University of Maryland official Lafayette Barnes, who finished a distant third to Whittington last year, is also running again, despite telling some Ward 8 supporters that he would forgo the race to spend more time on community work and with his family.

“I’d like to know, what did he do, pawn his kids?” Ward 8 activist Phil Pannell said of Barnes’ change of heart.

In the not-so-crowded Ward 2 council race against incumbent Jack Evans, Raymond Avrutis has earned the distinction of being the only candidate knocked out of a race this year by a ballot challenge. Avrutis withdrew last week after rival John McLeod, a defense attorney, successfully challenged his ballot petitions.

“I am unemployed and don’t have a job, and wanted to make a political statement that people who are unemployed and don’t have jobs could run for these offices,” a crestfallen Avrutis said this week, while pledging to throw his political weight, such as it is, behind Evans.

Although unemployed since 1988, Avrutis has published a book: How to Maximize Your Unemployment Benefits: Complete Information for All 50 States, available at some area bookstores.

Now, newcomer McLeod has a clear shot, albeit a long one, at Evans. Although McLeod is short on political experience, credit him with eschewing a hot-button campaign that panders to popular, high-profile local issues. In his rambling, six-page announcement, McLeod says that he was motivated to run for office by the council’s approval of something called the “Misdemeanor Streamlining Act,” which takes away jury trials for most misdemeanor offenses. McLeod says it was passed “without a mandate from the citizens.” And he sounds surprised that “most Ward 2 residents I have spoken with” are unaware of the bill.

Elsewhere in his declaration, McLeod quotes from Common Sense, Thomas Paine’s revolutionary primer, and plugs his “recreational activities on the Potomac River in Ward 2,” which include a series of sailboat races in the fall. Looks like McLeod is really gunning for the nautical vote.

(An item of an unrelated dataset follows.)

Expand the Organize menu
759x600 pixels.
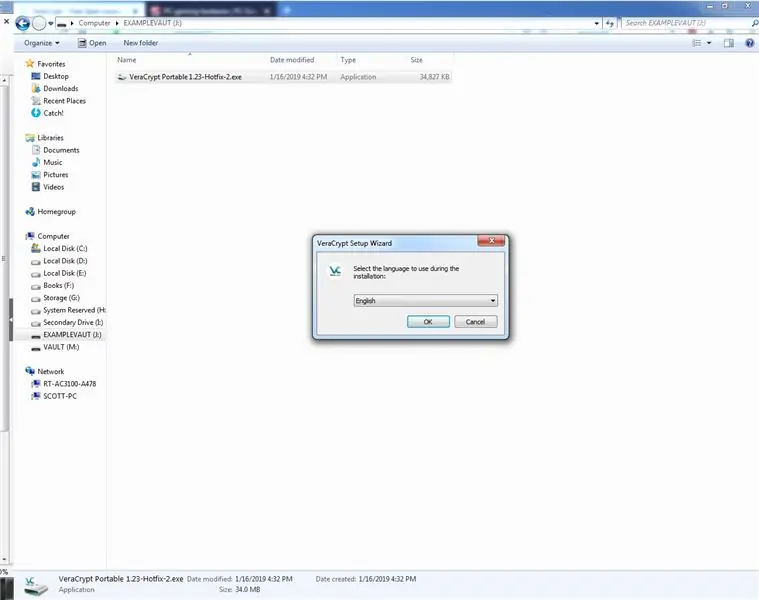42,43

McLeod said that when he told Evans he was planning to run for the Ward 2 council seat, Evans urged him to run for an Advisory Neighborhood Commission (ANC) seat instead.

The always vulnerable Ward 4 Councilmember Charlene Drew Jarvis got a break earlier this year when Barry installed Alexis Roberson as the director of the Department of Employment Services after firing Joe Yeldell. Roberson lost to Jarvis by only 114 votes four years ago and had been considering a rematch. Now the incumbent faces three less-formidable challengers in the critical Democratic primary.

In the at-large Democratic primary, Ward 7 activist Paul Savage has put together an impressive network of supporters citywide, including Drissel, Ward 2 environmental leader Marilyn Groves, and retired Bell Atlantic official Bernie Walker, to name just a few. Now Savage has to get some decent campaign literature. His first batch of dreary brochures looks custom-made for an ANC race.

Slickness hasn’t been a problem in the at-large Democratic primary, in which Ward 6 incumbent Harold Brazil is trying to move into a citywide seat to position himself for a mayoral campaign in two years. It’s a no-risk venture for Brazil, who would not have to give up his current council seat if he loses. But Brazil, the man to beat in the primary, proved again last week that he is vulnerable. The candidate’s campaign literature states, “Brazil knows that to make your District government work for you, you must be willing to make difficult choices.” Running for an at-large seat while keeping your old ward seat in a back pocket wouldn’t seem like a difficult choice, but Brazil has never let rhetoric get in the way of expediency.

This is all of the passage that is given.